**YOUR INSTRUCTIONS**. All of the data must be written out verbatim, with pictures excluded.

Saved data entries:
_ _ _ _

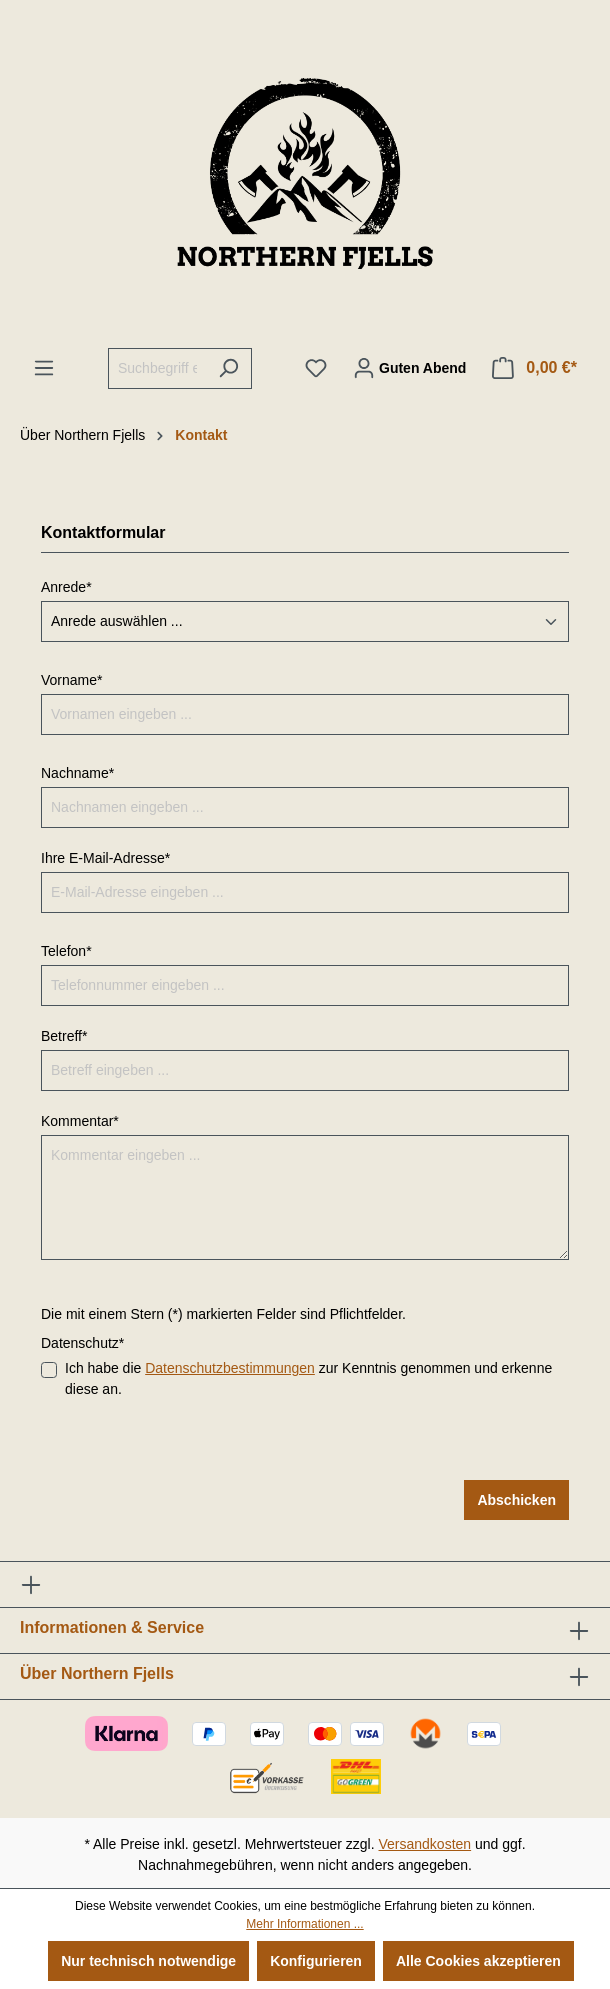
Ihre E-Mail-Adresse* (105, 858)
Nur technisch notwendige (148, 1961)
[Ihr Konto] (409, 368)
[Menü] (44, 368)
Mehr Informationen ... (304, 1924)
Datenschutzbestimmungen (230, 1368)
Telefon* (66, 951)
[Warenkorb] (534, 368)
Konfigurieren (316, 1961)
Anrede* (66, 587)
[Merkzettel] (316, 368)
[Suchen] (228, 368)
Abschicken (516, 1500)
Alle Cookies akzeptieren (478, 1961)
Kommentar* (80, 1121)
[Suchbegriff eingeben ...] (157, 368)
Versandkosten (425, 1844)
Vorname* (71, 680)
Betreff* (64, 1036)
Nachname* (77, 773)
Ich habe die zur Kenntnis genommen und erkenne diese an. (308, 1378)
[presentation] (193, 1441)
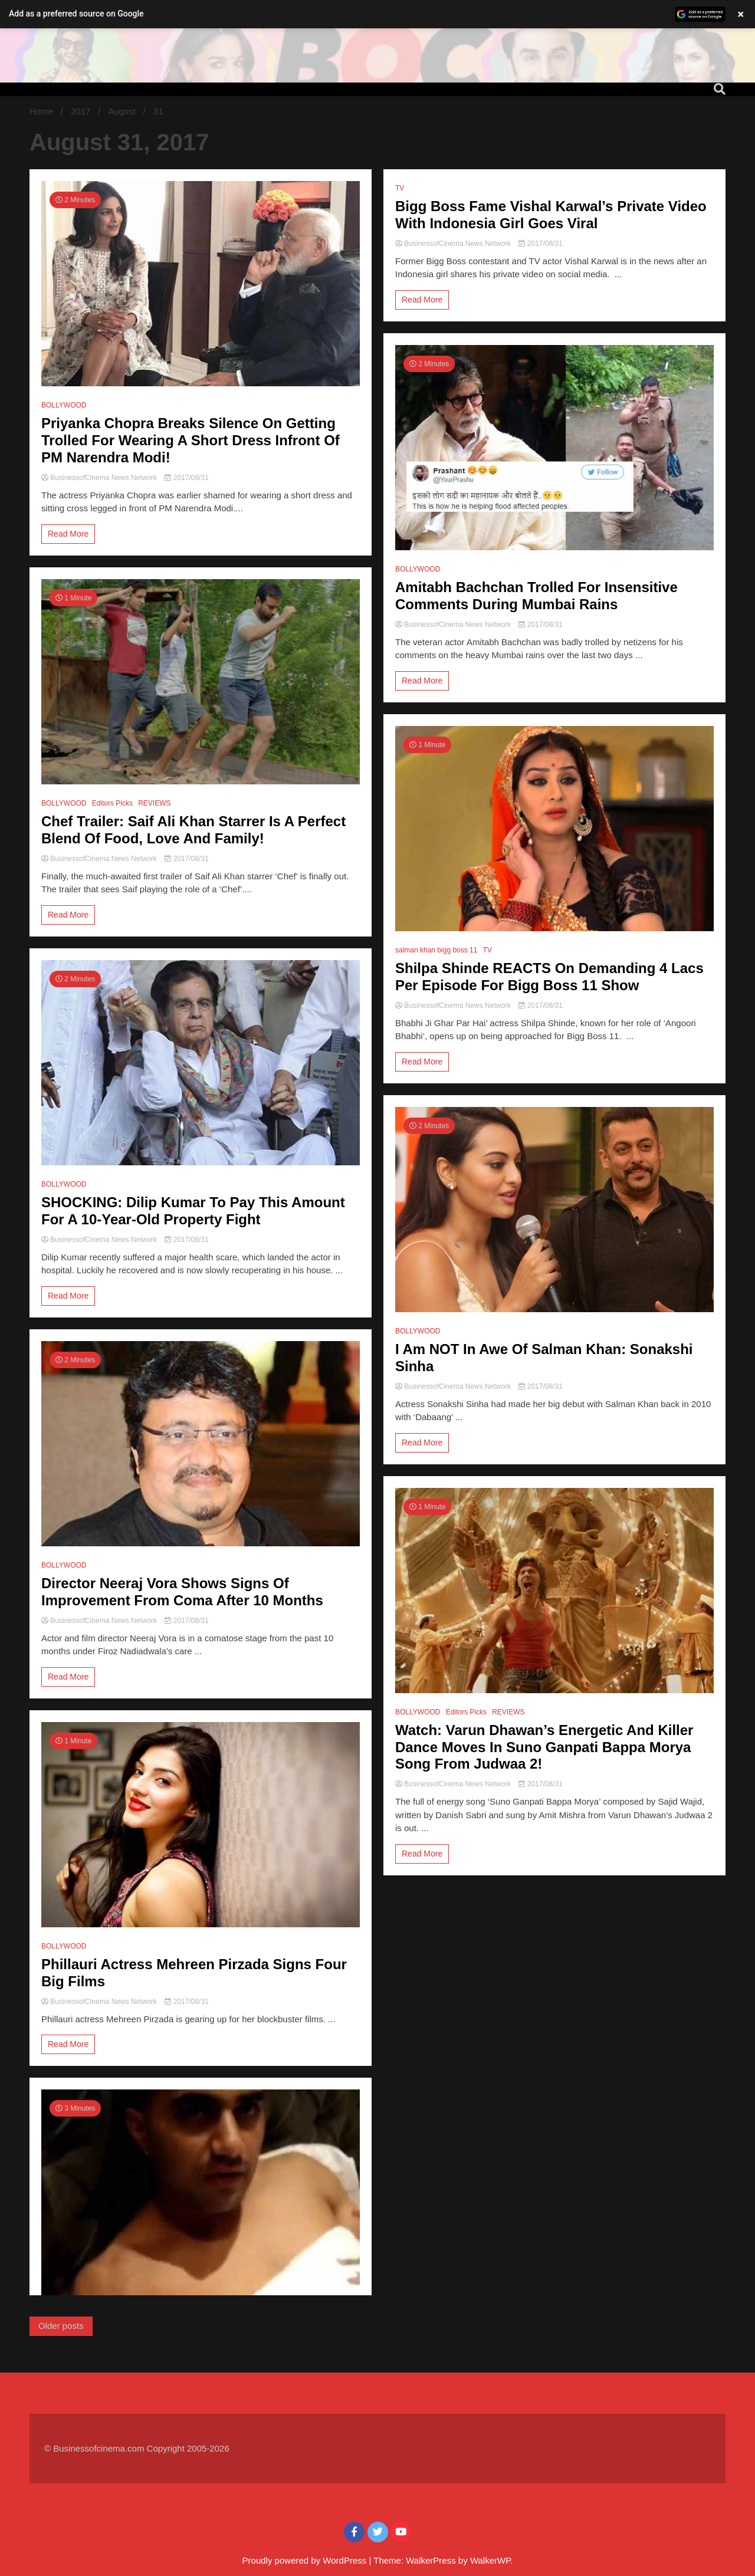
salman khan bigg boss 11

_ _ _ _

**EXERCISE RESULT**.
Ihre E-Mail-Adresse* (105, 858)
Nur technisch notwendige (148, 1961)
[Ihr Konto] (409, 368)
[Menü] (44, 368)
Mehr Informationen ... (304, 1924)
Datenschutzbestimmungen (230, 1368)
Telefon* (66, 951)
[Warenkorb] (534, 368)
Konfigurieren (316, 1961)
Anrede* (66, 587)
[Merkzettel] (316, 368)
[Suchen] (228, 368)
Abschicken (516, 1500)
Alle Cookies akzeptieren (478, 1961)
Kommentar* (80, 1121)
[Suchbegriff eingeben ...] (157, 368)
Versandkosten (425, 1844)
Vorname* (71, 680)
Betreff* (64, 1036)
Nachname* (77, 773)
Ich habe die zur Kenntnis genommen und erkenne diese an. (308, 1378)
[presentation] (193, 1441)
salman khan bigg boss 11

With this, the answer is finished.